I get the blech. I also know the way of the world, and as long as the risk of actions is limited by a family support of the deep pocket variety… go nuts! Hence the blech from the rest of us, unless a person can walk that line of risk without falling out to a shopping cart on street. Still… blech.
That guy isn’t an idiot, he’s actually reasonably sharp. I had a reasonably hard time defeating him more than 50% of the time at wordfeud. That’s not the problem. He’s got an unjustifiably high opinion of himself for just being reasonably sharp, and a huge support network. He honestly thinks he’s a Genius. I’ve met actual geniuses, and they can be assholes, but they can back it up instead of just talking over you.
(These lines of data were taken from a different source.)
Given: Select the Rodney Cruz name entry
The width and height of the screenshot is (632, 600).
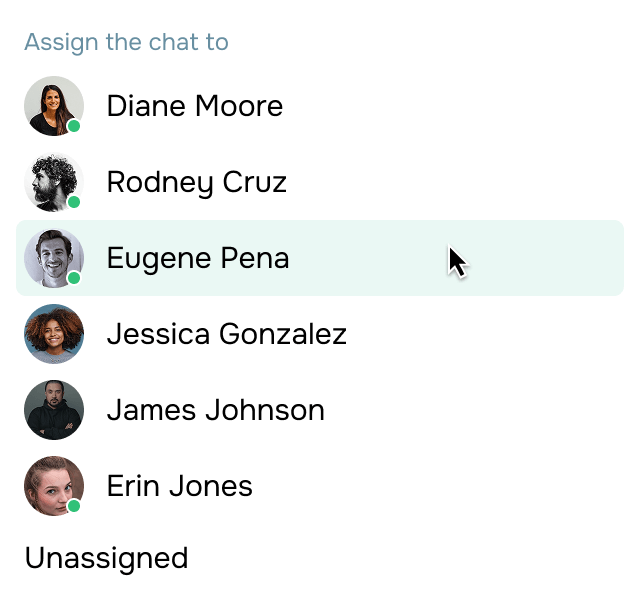Looking at the screenshot, I should 196,182.
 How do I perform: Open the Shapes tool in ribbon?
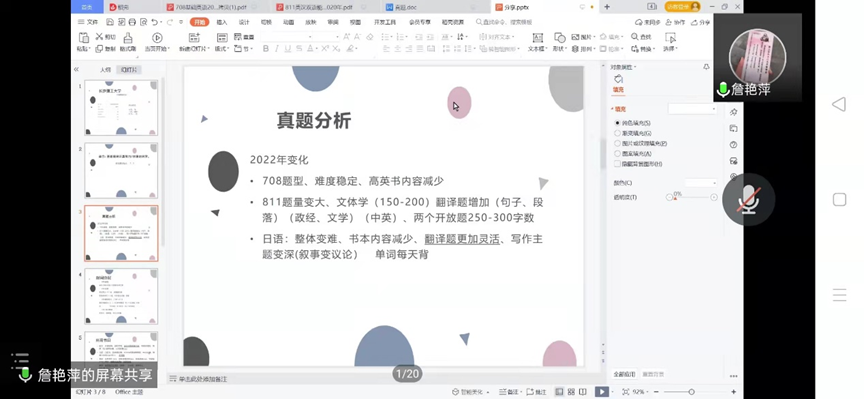[560, 37]
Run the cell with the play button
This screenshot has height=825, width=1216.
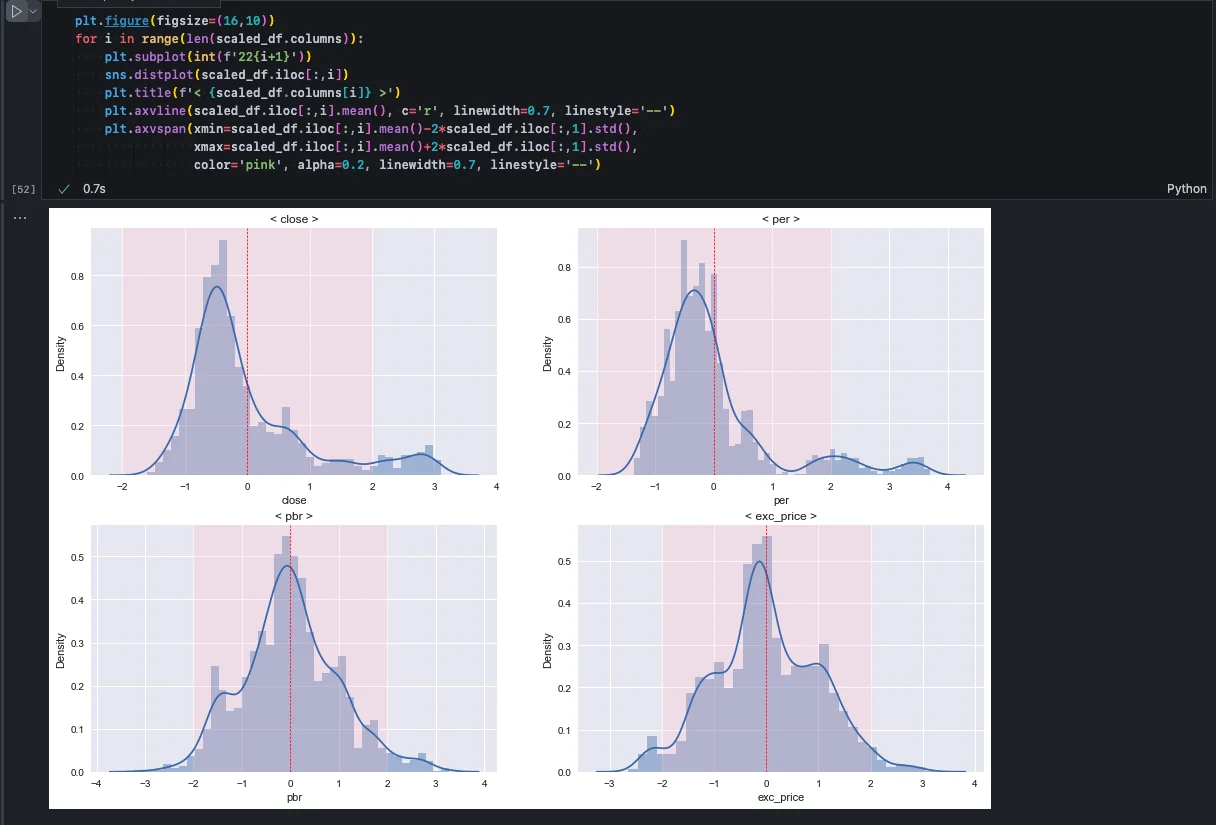click(16, 11)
He’s taken all of his successes (and none of his failures) upon himself, and decided it’s because he’s a Maverick. And that just makes the guy an arrogant asshole, achievements be goddamned. I have a hard time getting my center-right friends to understand it, but the center-left friends totally do. If the USA were more Karaoke obsessed, I’d bet my 401k on which of those friends sing, “My Way” on Karaoke night.
Came to the comments, hit the search this topic button, typed in “Teela”, was not disappointed
Just to add, Teela Brown might have been bred for luck, but she could be bad luck for those in her company if her survival chances were increased by their own decreasing
Hmmm, “… people who do poorly are more likely to do better the next time …” [2:46] Really? In a world where an event is reduced to your “ability” combined with a set of “chance events nobody can predict”, like flipping a coin, each iteration is an isolated event. Ergo, you are neither more nor less “likely to do better the next time”. For each event there is the same probability that you may or may not do better or worse than your “average”, irrespective of what the previous result was. And your “average” is only able to be determined after you have conducted X iterations, so you would not know the probability of doing better or worse on your next event until you gain enough data to be able to make a statistically significant claim about the ‘average’. And even then you may not have discovered your real ‘ability average’ it may be that you were measuring a set of outliers all along, and that you must repeat X more iterations before you can discover your actual ‘average ability’ and therefore the probability of doing better or worse against your average on the next iteration. Your true ‘average ability’ could be far worse that you realise or far better. But it could be that the “chance events nobody can predict” that are required for you to do ‘your best’ will never occur for you, and so, unluckily, you would never discover your true ‘average ability’. Or by that stage, maybe would you simply accept the conditions under which you have been performing iterations of the event as being as good as it gets and consider yourself lucky.
Beyond that it’s trivially obvious that one instance of luck will generally make it easier to absorb the next instance of bad luck or have the extra bandwidth to take better advantage of the next opportunity, and vice versa.
And of course people who suffer from strings of compounding bad luck don’t generally go around writing books patting themselves on the back about their great attitudes.
But they do! Success is completely subjective to one’s goals. So part of a cultural race-to-the-bottom is the eagerness to re-frame would-be failure as “part of the plan.” That’s how in any culture, success is typically circle-jerk-by-fiat.
It is worth always remembering that prestige literally means deception, that this re-framing of luck is perceived as necessary trickery, upon others or even one’s self.
So YES, those who write books about themselves, who consider themselves the cultural elite, people of influence - are those who are most adept at fooling themselves and others that everything was their plan all along.